El ex cardenal José Ratzinger, quien ha sido celoso guardián de la ortodoxia de la Iglesia, dijo en la homilía de investidura que como Papa escuchará la voluntad de Dios para liderar a los 1,100 millones de católicos de todo el mundo.
“Mi programa de guía no consistirá en hacer mi propia voluntad ni en defender mis propias ideas, sino en escuchar, junto a toda la Iglesia, a la palabra y la voluntad del Señor, en ser guiado por él de modo que él mismo dirija a la Iglesia en este momento de nuestra historia’”, dijo Benedicto en su homilía, leída en italiano.
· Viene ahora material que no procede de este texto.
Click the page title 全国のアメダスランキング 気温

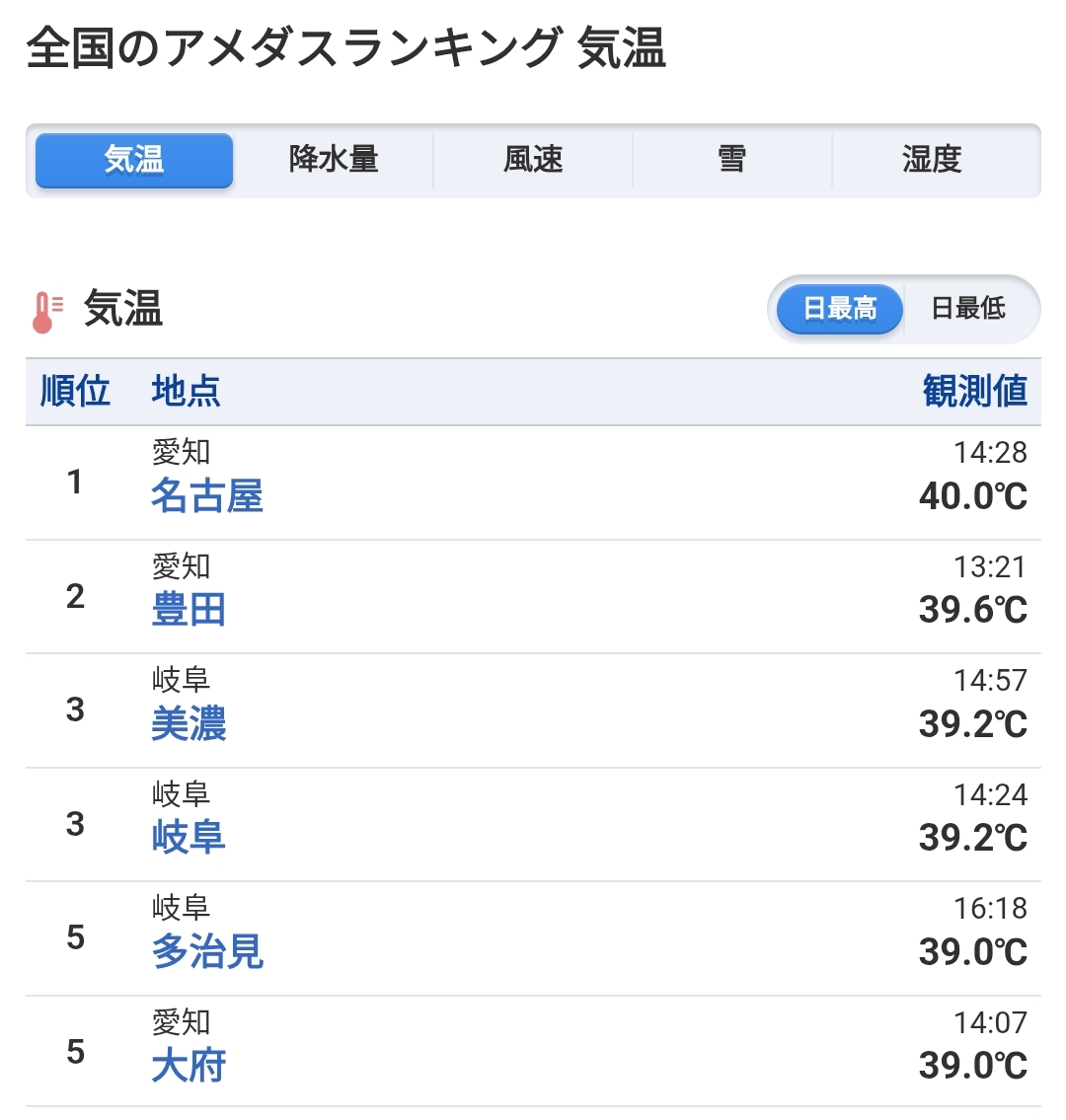[x=346, y=49]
Vestido con una túnica dorada y sujetando su báculo pastoral, Benedicto XVI comenzó la ceremonia mediante una procesión hasta la gruta de la Basílica de San Pedro, donde se cree que fue sepultado el apóstol Pedro, para rendir homenaje al primer Papa y bendecir su tumba con incienso, mientras un coro cantaba.
La Ceremonia de la Investidura fue concelebrada por el cardenal chileno Jorge Medina, que proclamó al mundo el nombre de Benedicto XVI el martes pasado.
RECIBE ANILLO
En uno de los momentos más simbólicos de la misa de dos horas, Benedicto recibió su Anillo del Pescador y un palio de lana, ambos símbolos de su autoridad papal.
El anillo lleva grabada una imagen de Pedro, quien extiende sus redes de pescador, y era usado tradicionalmente para lacrar las epístolas.
El palio, una estola de lana blanca y cinco cruces bordadas en hilo de seda, simboliza la misión del Papa como pastor a cargo de su rebaño. La prenda está ribeteada por tres alfileres de oro, que simbolizan los clavos de la cruz en que murió Jesús. El color rojo de las cruces representa la sangre de Cristo.